* **DATA SUPPLIED**
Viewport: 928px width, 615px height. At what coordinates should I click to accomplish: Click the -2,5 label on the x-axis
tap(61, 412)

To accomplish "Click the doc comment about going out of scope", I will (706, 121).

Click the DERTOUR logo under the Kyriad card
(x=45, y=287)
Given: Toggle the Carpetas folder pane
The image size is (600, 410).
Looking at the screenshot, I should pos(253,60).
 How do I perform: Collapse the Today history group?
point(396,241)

* * *

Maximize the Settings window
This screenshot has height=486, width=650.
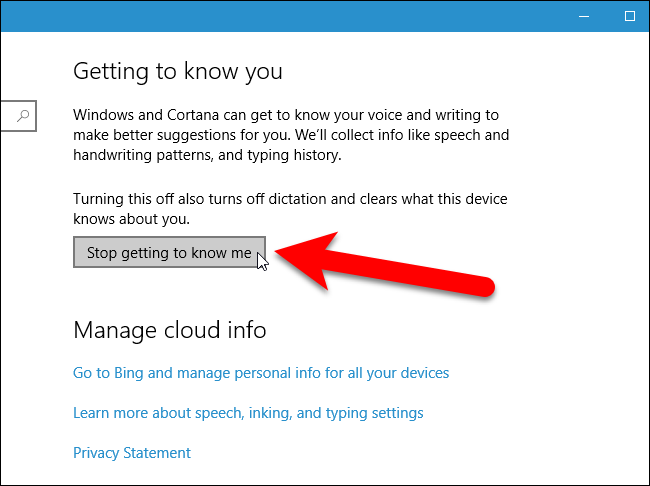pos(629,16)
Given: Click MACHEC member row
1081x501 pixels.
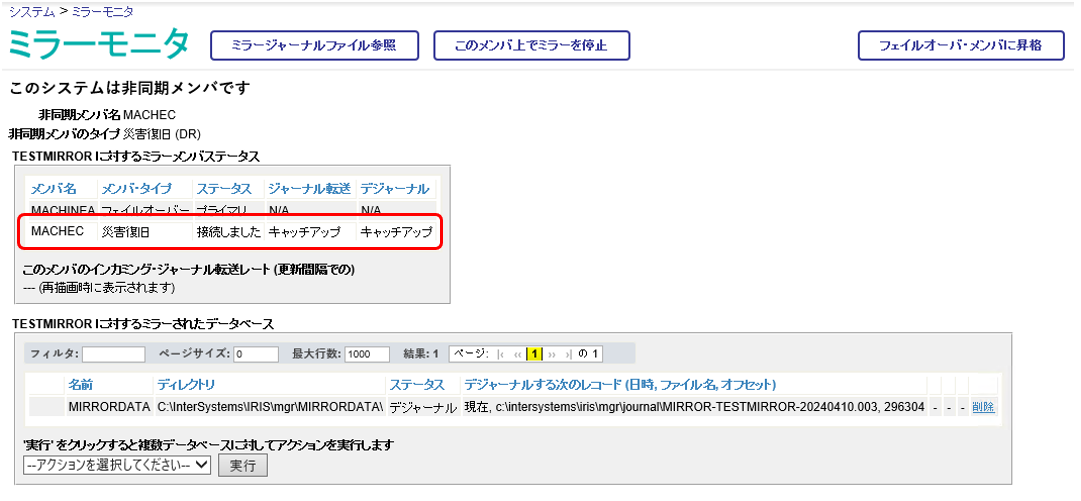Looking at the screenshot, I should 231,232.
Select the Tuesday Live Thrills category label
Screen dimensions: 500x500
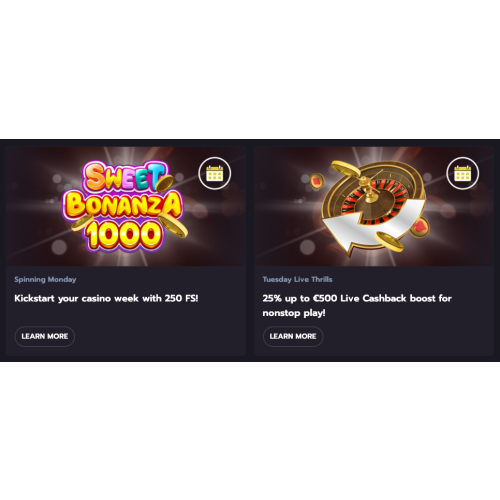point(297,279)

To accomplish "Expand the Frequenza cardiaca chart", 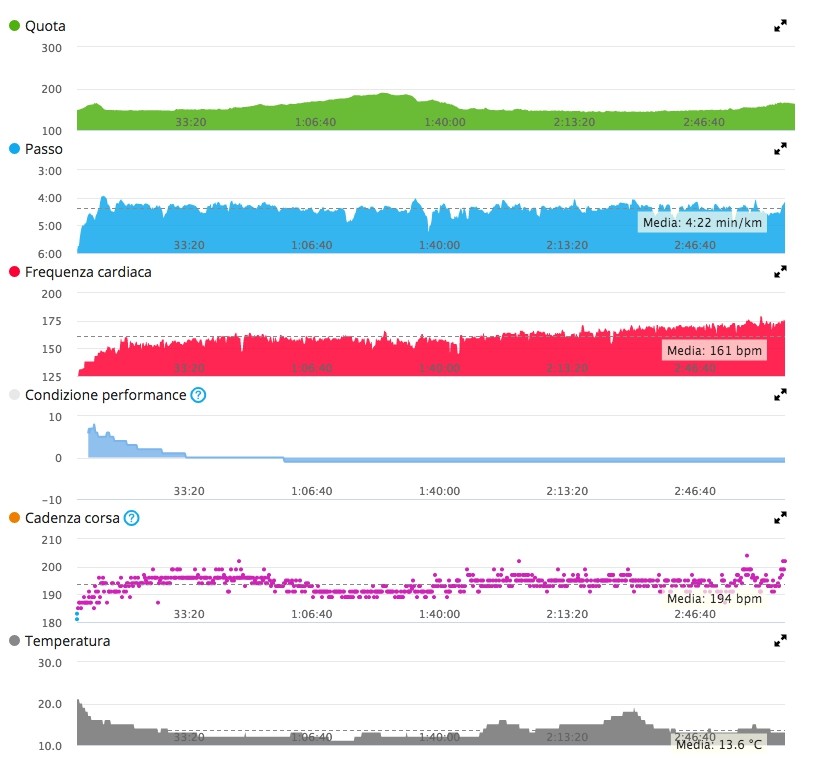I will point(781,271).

--

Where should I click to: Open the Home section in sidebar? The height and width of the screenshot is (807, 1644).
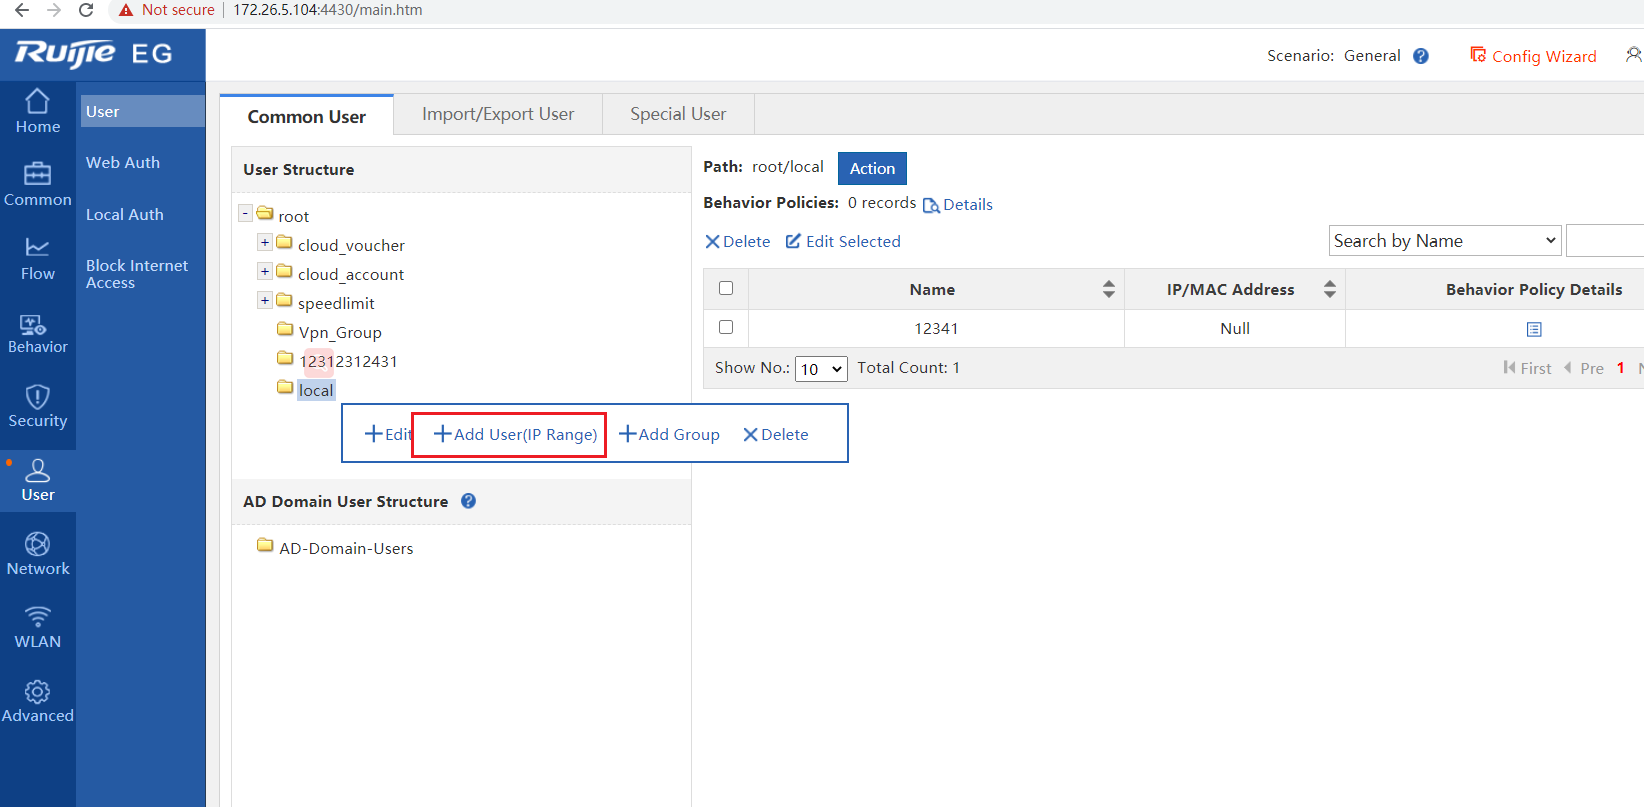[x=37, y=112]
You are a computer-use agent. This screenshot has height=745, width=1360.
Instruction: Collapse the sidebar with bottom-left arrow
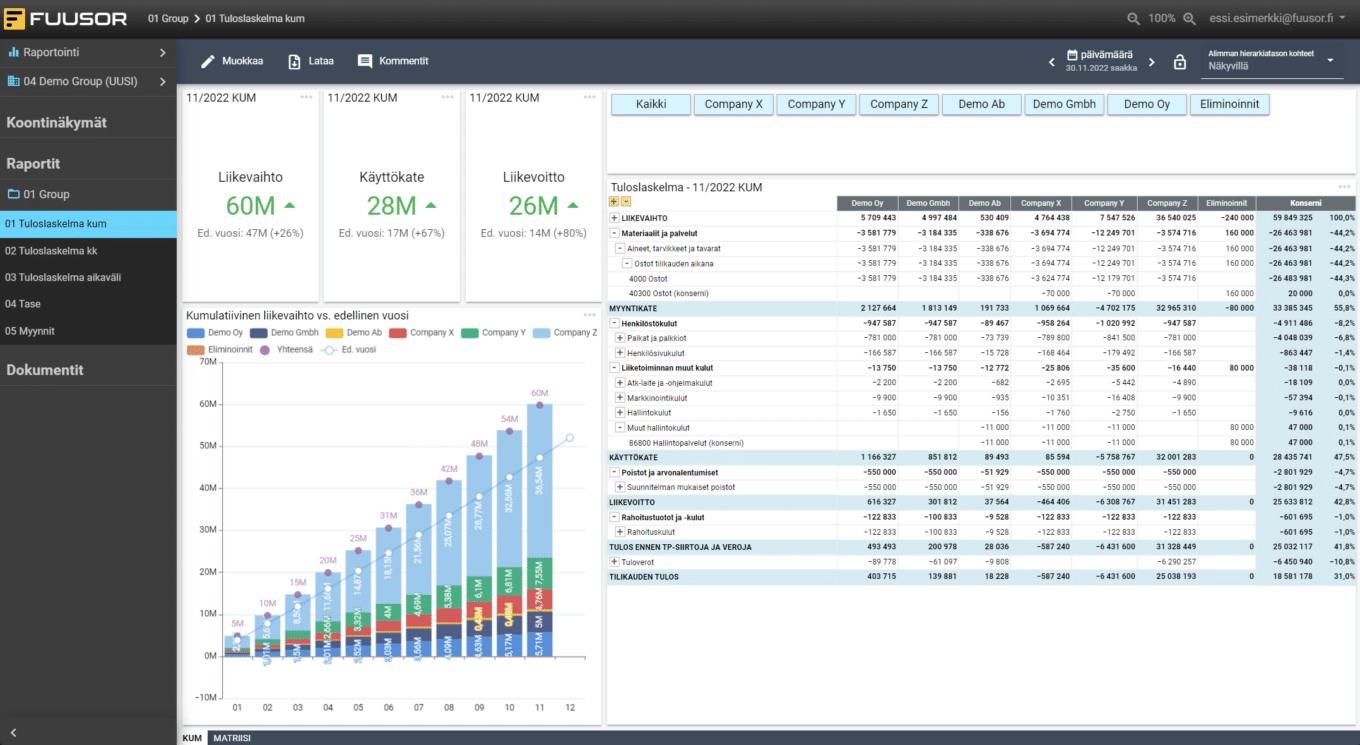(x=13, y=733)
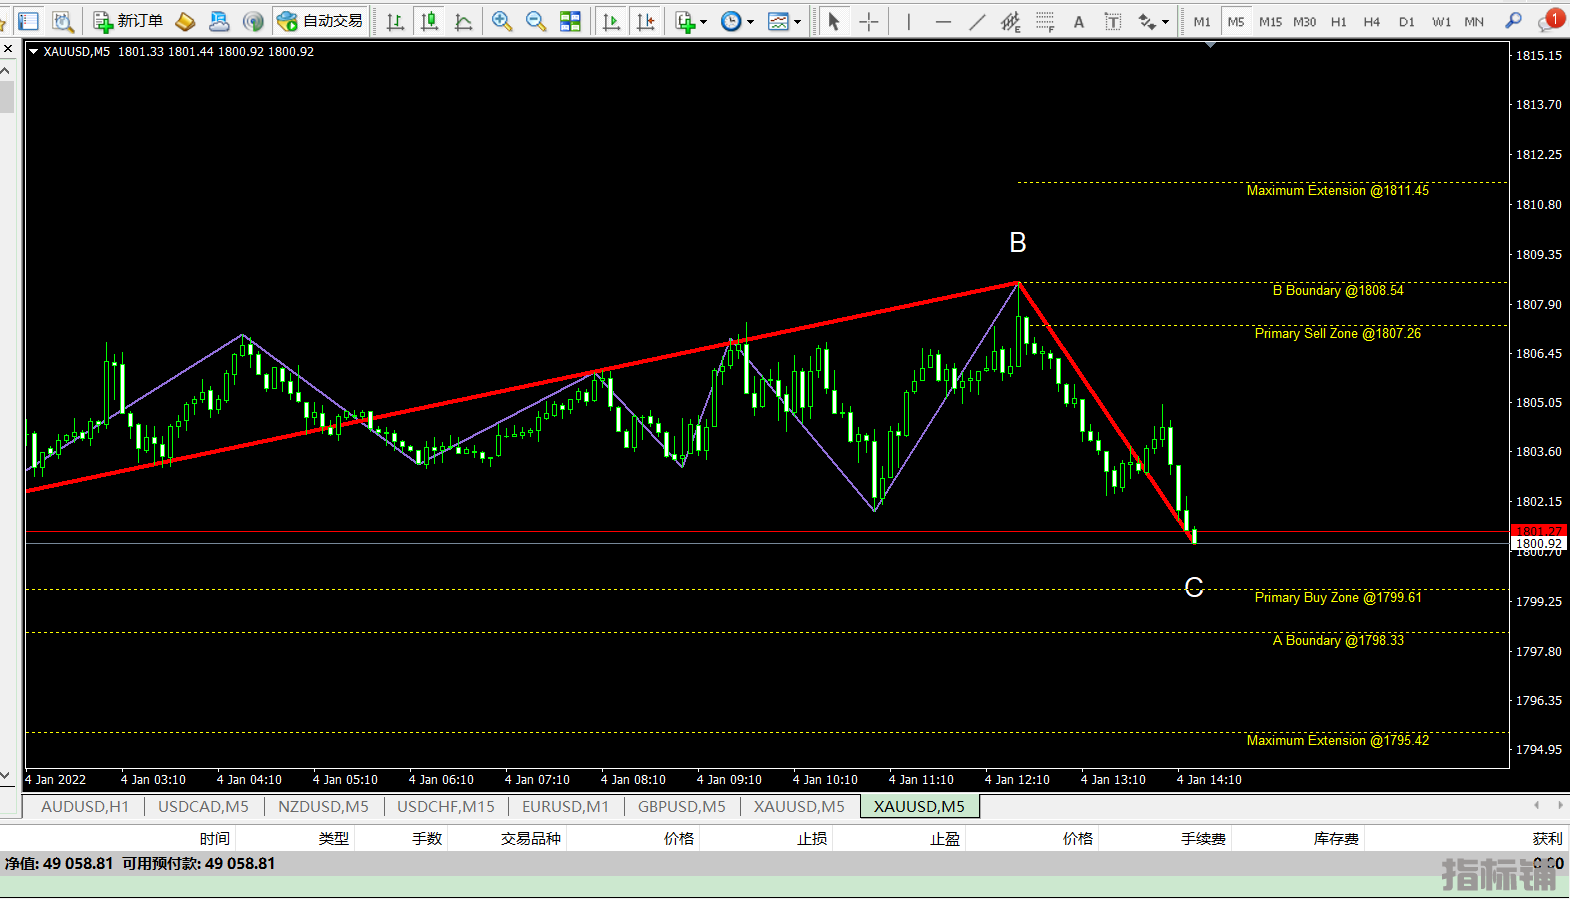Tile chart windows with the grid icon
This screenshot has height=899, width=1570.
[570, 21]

* **REQUIRED WORK**
Copy out, from the data above, each line where the string "Given" is present.

* **ANSWER TO THE PROBLEM**
Given: Toggle the Carpetas folder pane
Given: Click MACHEC member row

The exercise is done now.